Interferon (IFN) alfa, systemic retinoids, or photopheresis may be used as an adjuvant agent after completion of the chemotherapy regimen. As examples:

IFN alfa has been used in combination with systemic retinoids with a response rate of approximately 55 percent [38,39].

Various chemotherapy regimens have been used in combination with total skin electron beam therapy (TSEBT) [8,85,106].

Responses may also be seen with other regimens employed in systemic peripheral T cell lymphoma. (See "Initial treatment of peripheral T cell lymphoma" and "Treatment of relapsed or refractory peripheral T cell lymphoma".)

Hematopoietic cell transplantation — Experience with hematopoietic cell transplantation (HCT) in MF is limited to a small number of case reports and case series [1,107-117]. Responses to autologous HCT appear to be common yet short-lived with a median estimated time to disease progression of a little over two months [1]. As such, autologous HCT is rarely if ever used for MF or SS. By comparison, allogeneic HCT may offer durable remissions in a subset of patients, perhaps due to a graft-versus-tumor effect [1,111,114].

Complete remission following allogeneic HCT has been described in several single patient case reports [110-112], small case series, and retrospective studies [1,47,117,118]. Eligibility and preparative regimens used have varied across studies.

One of the largest studies was an international retrospective analysis of patients with MF (36 patients) or SS (24 patients) who underwent related (75 percent) or unrelated allogeneic HCT with myeloablative (27 percent) or reduced intensity (73 percent) conditioning regimens [107,119]. The following outcomes were noted after a median follow-up of 36 months, and updated after a median follow-up of seven years:

The estimated overall survival rates at one, three, five, and seven years were 66, 53, 46, and 44 percent, respectively. Survival was worse in patients who had an unrelated donor, myeloablative conditioning regimen, and/or advanced phase disease at the time of transplantation.

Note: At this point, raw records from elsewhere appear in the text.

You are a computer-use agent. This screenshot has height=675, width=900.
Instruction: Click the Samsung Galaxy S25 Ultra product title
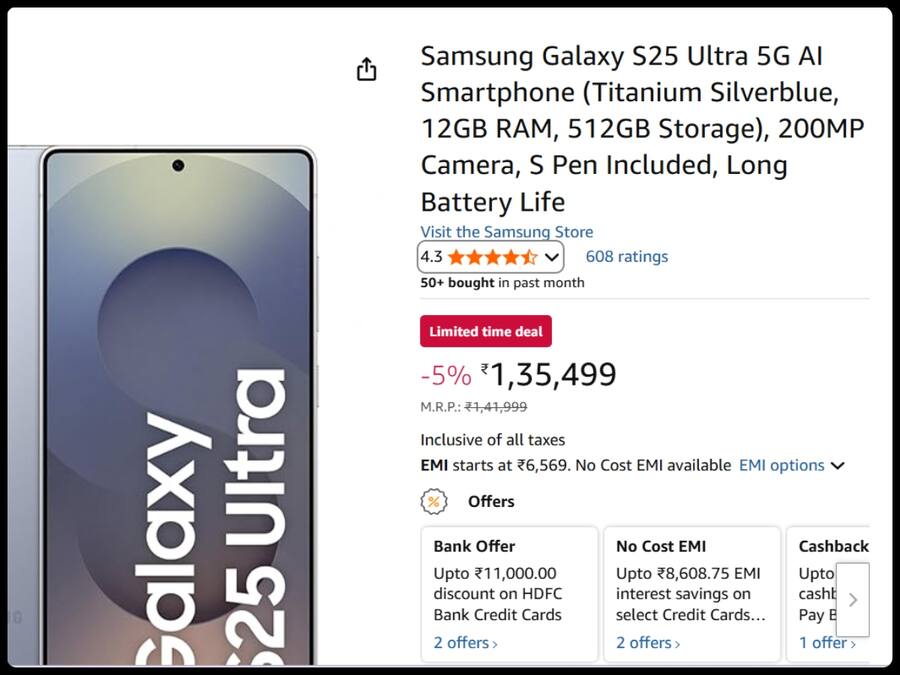(640, 128)
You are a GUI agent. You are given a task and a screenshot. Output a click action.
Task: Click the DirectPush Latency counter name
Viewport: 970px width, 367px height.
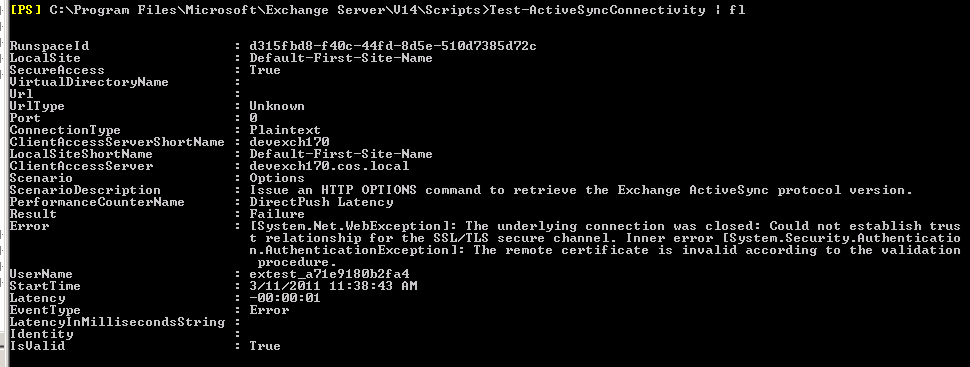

The estimated progression-free survival rates at one and three years were 42 and 34 percent, respectively. Relapse occurred in 26 patients at a median of 3.8 months after HCT. Only two relapses occurred beyond two years post-transplant. Of the 26 relapses, 17 underwent donor lymphocyte infusion (DLI) and 10 achieved a complete or partial response after DLI. Eight remain alive at a median of eight years after transplant.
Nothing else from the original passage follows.